New posts from jordanlee.life
🍿 Sound of Falling (2025) - Directed by Mascha Schilinski
A small pleasure among the many indignities of freelancing in NYC is using my movie pass to see a free matinee movie in the middle of the week. Most recently I saw Sound of Falling, the loosely intertwined and century-spanning story of a German farmhouse and the generations of girls who grew up there.
The movie also functions as a haunting, with the viewer not able to initially discern exactly how the disjointed timeline relates to itself or whether there are supernatural elements or simply historical reverberations. A running theme is the casual violence of the male gaze which leads to an atmosphere of dread not just permeating the dank 1900’s cellars but also sunny open fields.
In the 149 minute runtime director Mascha Schilinski develops vivid sensual languages. Eschewing a soundtrack or score, Falling still uses sound quite effectively by pulling it away to develop tension then homing in on a single element like a pig eating or fly buzzing. Through the lighting we see how drastically society has changed in this century. The farmhouse is introduced as a candlelit semi-feudal agricultural dwelling for a family and servants at the onset of World War One, then followed all the way to the present where a Berlin family seems to have picked it out as a country fixer-upper project.
I left the theater thinking this movie was long, bleak, and really well done and tried to get my frayed nerves to feel normal again. But waking up this morning I could not stop thinking about it. I think my dreaming brain had been mulling it over all night, finding more connections, thinking about how the sense of touch was portrayed, noticing the brilliant rhythm of the sequencing of scenes.

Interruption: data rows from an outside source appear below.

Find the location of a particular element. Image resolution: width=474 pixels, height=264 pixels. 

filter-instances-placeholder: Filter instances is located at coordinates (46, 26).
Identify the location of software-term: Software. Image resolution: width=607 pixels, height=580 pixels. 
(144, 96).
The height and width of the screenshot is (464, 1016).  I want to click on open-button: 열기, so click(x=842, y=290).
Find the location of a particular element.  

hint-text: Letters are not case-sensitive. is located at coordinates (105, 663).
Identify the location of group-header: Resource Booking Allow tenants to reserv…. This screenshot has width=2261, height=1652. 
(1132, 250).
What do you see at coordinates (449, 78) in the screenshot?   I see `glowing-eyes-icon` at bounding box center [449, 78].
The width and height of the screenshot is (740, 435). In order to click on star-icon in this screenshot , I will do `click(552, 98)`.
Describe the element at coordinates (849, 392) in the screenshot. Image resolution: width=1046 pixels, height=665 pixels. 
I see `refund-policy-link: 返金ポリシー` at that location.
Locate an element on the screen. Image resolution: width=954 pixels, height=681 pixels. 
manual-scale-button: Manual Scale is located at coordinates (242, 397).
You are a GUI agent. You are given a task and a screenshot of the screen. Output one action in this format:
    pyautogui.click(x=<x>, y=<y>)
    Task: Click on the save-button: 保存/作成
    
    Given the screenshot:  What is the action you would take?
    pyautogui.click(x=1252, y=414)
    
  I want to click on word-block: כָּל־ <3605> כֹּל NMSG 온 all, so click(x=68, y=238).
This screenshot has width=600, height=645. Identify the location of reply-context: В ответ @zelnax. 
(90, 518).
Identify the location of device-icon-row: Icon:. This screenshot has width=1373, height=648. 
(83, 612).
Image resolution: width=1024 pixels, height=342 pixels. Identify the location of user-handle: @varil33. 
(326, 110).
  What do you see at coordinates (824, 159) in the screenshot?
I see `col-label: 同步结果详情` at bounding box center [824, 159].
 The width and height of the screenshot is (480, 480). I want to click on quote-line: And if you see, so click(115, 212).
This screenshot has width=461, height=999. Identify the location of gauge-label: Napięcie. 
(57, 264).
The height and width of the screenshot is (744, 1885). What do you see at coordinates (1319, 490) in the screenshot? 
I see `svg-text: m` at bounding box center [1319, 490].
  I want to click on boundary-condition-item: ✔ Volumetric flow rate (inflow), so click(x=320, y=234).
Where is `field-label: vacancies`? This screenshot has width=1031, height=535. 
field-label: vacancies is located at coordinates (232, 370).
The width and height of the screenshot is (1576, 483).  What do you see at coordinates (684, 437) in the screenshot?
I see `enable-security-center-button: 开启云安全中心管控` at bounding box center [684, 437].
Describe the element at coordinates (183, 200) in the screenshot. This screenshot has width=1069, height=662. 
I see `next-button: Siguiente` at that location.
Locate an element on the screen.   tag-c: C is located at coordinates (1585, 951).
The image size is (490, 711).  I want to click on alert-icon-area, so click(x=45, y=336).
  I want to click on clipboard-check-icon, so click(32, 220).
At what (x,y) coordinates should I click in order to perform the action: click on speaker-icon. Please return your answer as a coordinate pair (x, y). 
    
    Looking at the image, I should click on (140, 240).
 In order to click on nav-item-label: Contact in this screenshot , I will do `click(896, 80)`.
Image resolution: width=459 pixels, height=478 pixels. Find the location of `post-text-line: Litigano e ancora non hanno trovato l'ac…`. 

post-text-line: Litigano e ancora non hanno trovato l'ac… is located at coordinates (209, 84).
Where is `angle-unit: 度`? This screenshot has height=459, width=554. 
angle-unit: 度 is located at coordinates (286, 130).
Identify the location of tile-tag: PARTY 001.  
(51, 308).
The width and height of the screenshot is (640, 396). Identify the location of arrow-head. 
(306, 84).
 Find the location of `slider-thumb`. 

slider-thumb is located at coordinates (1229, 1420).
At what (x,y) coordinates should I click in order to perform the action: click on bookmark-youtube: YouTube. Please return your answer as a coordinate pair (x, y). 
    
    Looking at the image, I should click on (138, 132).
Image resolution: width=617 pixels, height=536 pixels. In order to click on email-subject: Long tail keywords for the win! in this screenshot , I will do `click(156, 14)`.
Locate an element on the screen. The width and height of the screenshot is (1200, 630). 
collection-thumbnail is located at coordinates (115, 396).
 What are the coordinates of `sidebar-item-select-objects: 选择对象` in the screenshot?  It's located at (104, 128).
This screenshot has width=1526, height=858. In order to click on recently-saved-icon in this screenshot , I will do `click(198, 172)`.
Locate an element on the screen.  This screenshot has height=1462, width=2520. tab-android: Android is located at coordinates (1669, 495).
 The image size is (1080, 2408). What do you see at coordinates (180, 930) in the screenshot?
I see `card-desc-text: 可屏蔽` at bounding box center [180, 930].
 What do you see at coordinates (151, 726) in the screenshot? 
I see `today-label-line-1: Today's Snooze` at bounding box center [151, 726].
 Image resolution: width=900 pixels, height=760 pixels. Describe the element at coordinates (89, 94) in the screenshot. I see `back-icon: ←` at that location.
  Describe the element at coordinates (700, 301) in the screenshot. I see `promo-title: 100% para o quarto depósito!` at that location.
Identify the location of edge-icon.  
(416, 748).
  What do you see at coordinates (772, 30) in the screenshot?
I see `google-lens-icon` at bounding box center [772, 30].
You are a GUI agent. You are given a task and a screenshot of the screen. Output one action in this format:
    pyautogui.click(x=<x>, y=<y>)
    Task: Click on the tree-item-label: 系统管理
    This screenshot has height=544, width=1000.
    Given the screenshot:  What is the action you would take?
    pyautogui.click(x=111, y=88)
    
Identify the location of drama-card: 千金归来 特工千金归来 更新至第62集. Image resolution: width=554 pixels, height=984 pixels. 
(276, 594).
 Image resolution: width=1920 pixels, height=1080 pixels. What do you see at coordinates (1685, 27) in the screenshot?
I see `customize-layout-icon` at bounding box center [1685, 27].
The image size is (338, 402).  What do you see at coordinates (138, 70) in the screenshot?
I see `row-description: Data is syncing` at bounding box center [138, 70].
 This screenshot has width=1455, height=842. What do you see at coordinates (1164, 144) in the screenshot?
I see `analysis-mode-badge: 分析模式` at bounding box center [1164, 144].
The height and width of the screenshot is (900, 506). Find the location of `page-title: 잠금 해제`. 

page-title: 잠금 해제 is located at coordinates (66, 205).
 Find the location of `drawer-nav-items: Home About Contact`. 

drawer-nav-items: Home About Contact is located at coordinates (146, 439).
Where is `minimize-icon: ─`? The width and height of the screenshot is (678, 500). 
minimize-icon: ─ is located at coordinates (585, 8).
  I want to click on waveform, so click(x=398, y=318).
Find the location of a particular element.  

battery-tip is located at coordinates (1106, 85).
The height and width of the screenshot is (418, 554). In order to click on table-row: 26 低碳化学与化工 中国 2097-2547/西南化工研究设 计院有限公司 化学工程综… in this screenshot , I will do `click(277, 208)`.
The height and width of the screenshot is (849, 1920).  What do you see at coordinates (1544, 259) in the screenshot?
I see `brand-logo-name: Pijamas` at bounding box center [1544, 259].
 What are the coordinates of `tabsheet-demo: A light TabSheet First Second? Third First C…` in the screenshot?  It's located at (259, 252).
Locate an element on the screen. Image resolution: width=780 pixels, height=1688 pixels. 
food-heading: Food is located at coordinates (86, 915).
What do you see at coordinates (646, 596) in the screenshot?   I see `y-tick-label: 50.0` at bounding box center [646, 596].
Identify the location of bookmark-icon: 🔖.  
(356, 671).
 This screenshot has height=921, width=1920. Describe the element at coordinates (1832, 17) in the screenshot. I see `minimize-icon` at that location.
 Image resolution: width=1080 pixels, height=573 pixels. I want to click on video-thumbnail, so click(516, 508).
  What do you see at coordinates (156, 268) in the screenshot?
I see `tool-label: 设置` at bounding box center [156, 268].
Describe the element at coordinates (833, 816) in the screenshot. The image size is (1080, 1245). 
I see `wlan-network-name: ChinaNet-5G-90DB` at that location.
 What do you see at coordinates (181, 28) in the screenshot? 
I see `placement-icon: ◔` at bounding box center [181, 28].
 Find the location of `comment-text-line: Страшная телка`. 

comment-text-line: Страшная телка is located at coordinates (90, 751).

The foregrounding of the German farmhouse and my reaction to this movie itself reminded me of the book The Poetics of Space where French philosopher Gaston Bachelard uses the analogy of rooms of a house for how we store memory and impression in the subconscious. He makes an argument that certain art, like poetry, can bypass the language-based brain, enter the house of the subconscious, affect the reader, and then re-emerge back out into the consciousness in a translated yet diminished state.
Although it was a difficult watch I’m ultimately glad to have allowed my inner house to be haunted by Sound of Falling.
Dialect - Full Serpent (RVNG / 2026)
I really enjoyed the last Dialect album Atlas of Green and was pleasantly surprised to see a new EP announcement. The music sits somewhere between the emotional glitches of The Books and the whimsy of the Katamari Damacy soundtrack. Highly recommended!
📚 On the Calculation of Volume (Book 1) by Solvej Balle (New Directions 2024)
I just finished the first of seven books about an antique bookseller stuck in a single repeating day and her attempts to understand and escape her absurd situation. The author first crossed my radar from a hilarious New York Times profile where the reporter visited her isolated house in Denmark and mentioned a box labeled “Things” and another labeled “And Some Other Things”. Relatable.
I found myself needing to be in the right mood to absorb the deluge of mundane details of hundreds of the same day yet eventually I was fully pulled in and feeling the mood swings of the protagonist. Or rather the slow transition of how she looked at herself and the untethering from rhythms we take for granted. I’ll probably take a little break and pick up the next book soon. It also reminded me how much I’d like to read Proust’s In Search Of Lost Time to continue this theme of temporality, mundanity, and profundity.
I was very much inspired by a profile on the Robida Collective in Are.na. Named after the brambles that come up first after a field is abandoned, the collective is headquartered in a village on the Italy / Slovenia border and share my preoccupation with margins, ecological art, community radio.